Furthermore, the narrative of DeepSeek’s extreme cost efficiency leaves out hidden variables. The cold-start data and synthetic data used during training were not open-sourced like the model weights, and the true cost of generating that data remains unknown. The publicized $6 million training tag is likely only a fraction of the total development cost.
From Panic to Reaffirmation: The Hyperscaler Response
The initial market plunge was a knee-jerk reaction driven by fear: If a tiny startup can compete this effectively, are the billions poured into AI infrastructure a bad bet? But the market rebounded quickly. Investors realized that while DeepSeek dramatically lowered the "floor" for competitive AI, the "ceiling"—the threshold for the next-generation models that will truly dominate the market—is still governed by the brute force of Scaling Laws.

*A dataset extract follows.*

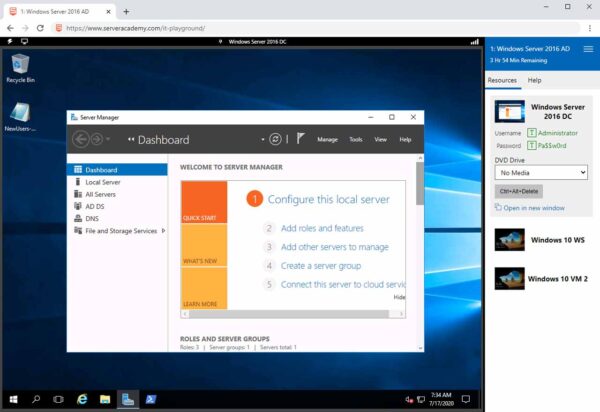
Task: Open the Windows Start menu
Action: [12, 399]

If anything, the capex plans of the hyperscalers following the DeepSeek shock have only calcified:
Microsoft: ~$80B for FY2025, projecting >$100B the following year.
Meta: $60B – $65B.
Amazon: Targeting $100B.
Alphabet (Google): $85B.
These aren't just budgets anymore. The conversation has shifted from "Is this spending prudent?" to "Is this spending a strategic imperative for national and economic security?" Paradoxically, DeepSeek handed US hyperscalers the ultimate strategic justification to double down.

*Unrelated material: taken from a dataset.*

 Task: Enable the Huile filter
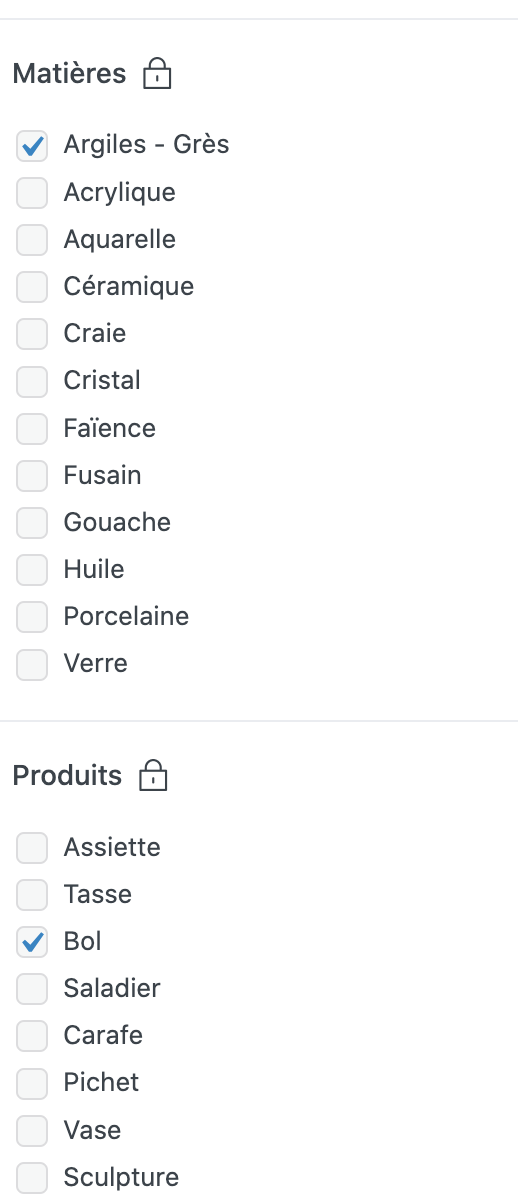click(x=32, y=570)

The Moats: Data and Distribution
Beyond raw compute, hyperscalers possess two insurmountable advantages: proprietary data and global distribution channels. xAI leverages X’s (formerly Twitter) real-time data stream to train Grok; Microsoft injects OpenAI’s tech directly into its ubiquitous enterprise software suite. The holy trinity of compute, proprietary data, and customer access creates a multi-layered moat that algorithmic efficiency alone cannot bridge.
The Two Tiers of the AI Race
The DeepSeek shock has cleanly bifurcated the global AI market into two distinct tiers:
Tier 1: The Frontier Model Layer. This is a high-stakes, hyper-capital-intensive war for absolute state-of-the-art performance. It is the arena where the geopolitical "AI arms race" is actually being fought—primarily among US hyperscalers and, potentially, state-backed Chinese champions.

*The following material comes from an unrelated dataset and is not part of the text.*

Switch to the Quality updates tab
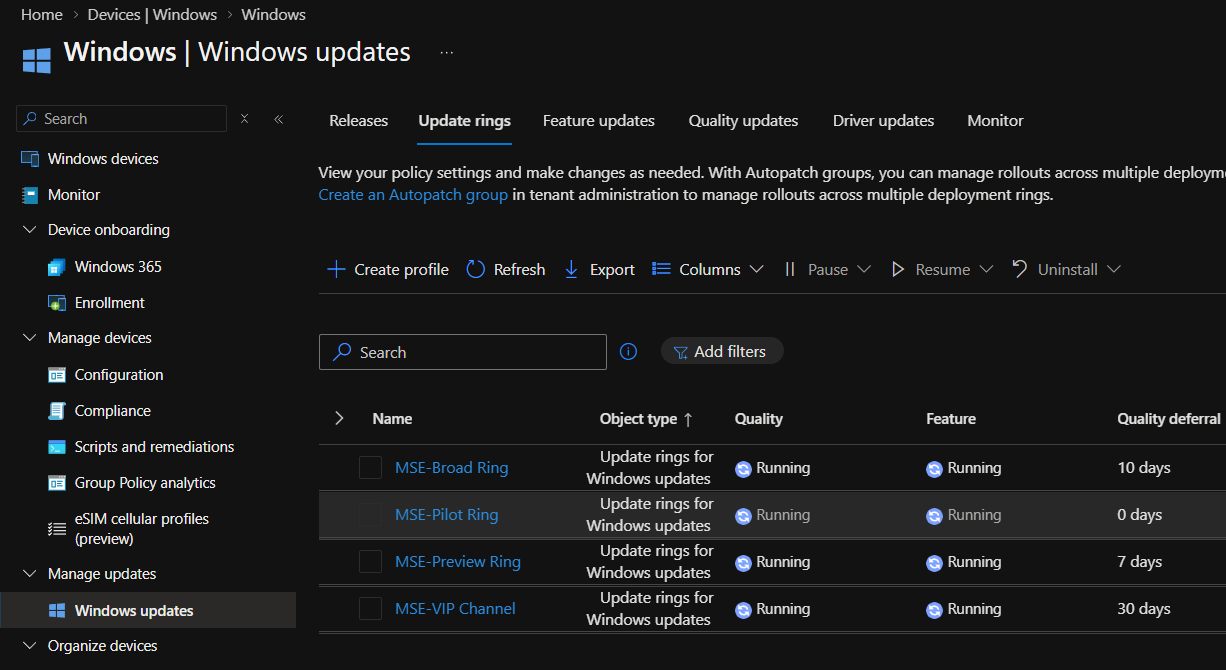The image size is (1226, 670). (743, 120)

Tier 2: The Open-Source Application Layer. Thanks to high-quality open-source models like DeepSeek R1 and Meta’s Llama, a vibrant ecosystem is emerging where innovation and value creation happen at the application level. Instead of trying to build the best foundation model from scratch, the vast majority of companies will compete on how effectively they integrate these models into specific products and workflows.
The essence of the AI race is shifting from algorithmic competition to industrial-scale supply chain warfare. The core KPIs are now capex budgets, GPU cluster sizes, and data throughput. This is a game only the trillion-dollar club can play.
Final Thoughts
The 'DeepSeek Shock' of January 2025 did not signal the end of US AI hegemony. It signaled the end of the beginning, and the dawn of an all-out, industrialized race.
DeepSeek’s phenomenal efficiency didn't disprove the Scaling Laws; it simultaneously proved their validity and their harsh realities. By demonstrating exactly how fast a determined challenger can innovate, DeepSeek paradoxically gave US hyperscalers the perfect justification to mobilize their ultimate weapons: bottomless capital and massive physical infrastructure.
But as I write this, a lingering question remains. If scaling isn't dead but actually accelerating—where is all this compute going to be consumed?
Post-DeepSeek, compute is migrating from the training phase outward into inference, multi-agent systems, and complex tool use. The next big question we must answer is: Where will this dispersion create the next massive bottleneck, and who is positioned to capture it?